▶ **Fragmento**
=====

Por Ricardo J. Hernández

Las dos últimas semanas me las he pasado de feriante. La moqueta ha sido el suelo que he pisado, casi exclusivamente, durante ese tiempo. Un identificador ha colgado de mi cuello día sí y día también. Un hotel ha sido mi casa y la conversación más habitual que he tenido ha  versado sobre contactos y novedades. Para unos estos quince días han ido bien; para otros, no tanto. Ya se sabe que cada uno ve las ferias según les va en ellas. Yo, desde luego, lo que tengo muy claro, es que quienes dicen que las ferias no son como las de antes, yerran tanto como aciertan ¿Por qué?

Primero, porque son, es decir, porque siguen existiendo. Desde que asistí a mi primera feria profesional de logística –hace mucho tiempo- siempre he oído pronósticos de desaparición. Y no les digo desde que existe Internet. Para muchos era la puntilla que acabaría con ellas. Pero no solo no ha ocurrido: se han multiplicado en el tiempo, en la frecuencia y en el espacio. El mundo se hace pequeño y las ferias cada vez son más y están más cerca unas de otras, en fechas y lugares, como corros de setas en el otoño.

Segundo, porque aunque se hable en las ferias de novedades, cada vez son menos. Me refiero, a las de verdad. Primicias que te dejen con la boca abierta. Auténticas revoluciones en la maquinaria, en los sistemas, en la electrónica o la informática. Ya no se espera a una feria para el lanzamiento de una novedad que, a la velocidad del progreso, casi aparece cada día.

=====

▶ **Registros**
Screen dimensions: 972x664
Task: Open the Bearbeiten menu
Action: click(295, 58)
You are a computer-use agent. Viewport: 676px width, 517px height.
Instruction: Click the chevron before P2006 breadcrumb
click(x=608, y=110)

=====

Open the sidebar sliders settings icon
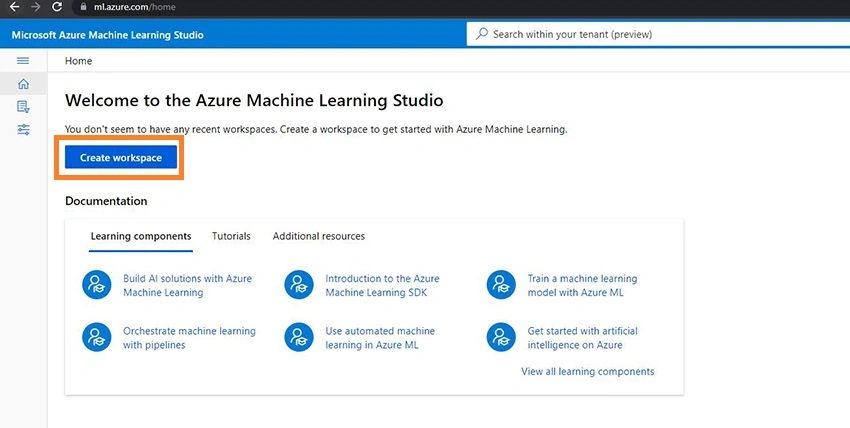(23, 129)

=====

▶ **Consigna breve A**
Responde estas preguntas sobre el fragmento acerca de las ferias:
(i) ¿Cuánto tiempo dice el autor que se ha pasado de feriante?
(ii) ¿Con qué compara el fragmento la cercanía de unas ferias con otras en fechas y lugares?
(iii) Según el fragmento, ¿para qué ya no se espera a una feria?
▶ **Consigna breve B**
Sustituye "chevron" por "arrow" en los registros que van desde la línea que contiene "Screen dimensions: 972x664" hasta la que contiene "click(x=608, y=110)", ambas incluidas. Reproduce solo esas líneas y deja todo lo demás igual.

▶ **Respuesta completa A**
(i) Las dos últimas semanas, es decir, quince días.
(ii) Con corros de setas en el otoño.
(iii) Para el lanzamiento de una novedad.

▶ **Respuesta completa B**
Screen dimensions: 972x664
Task: Open the Bearbeiten menu
Action: click(295, 58)
You are a computer-use agent. Viewport: 676px width, 517px height.
Instruction: Click the arrow before P2006 breadcrumb
click(x=608, y=110)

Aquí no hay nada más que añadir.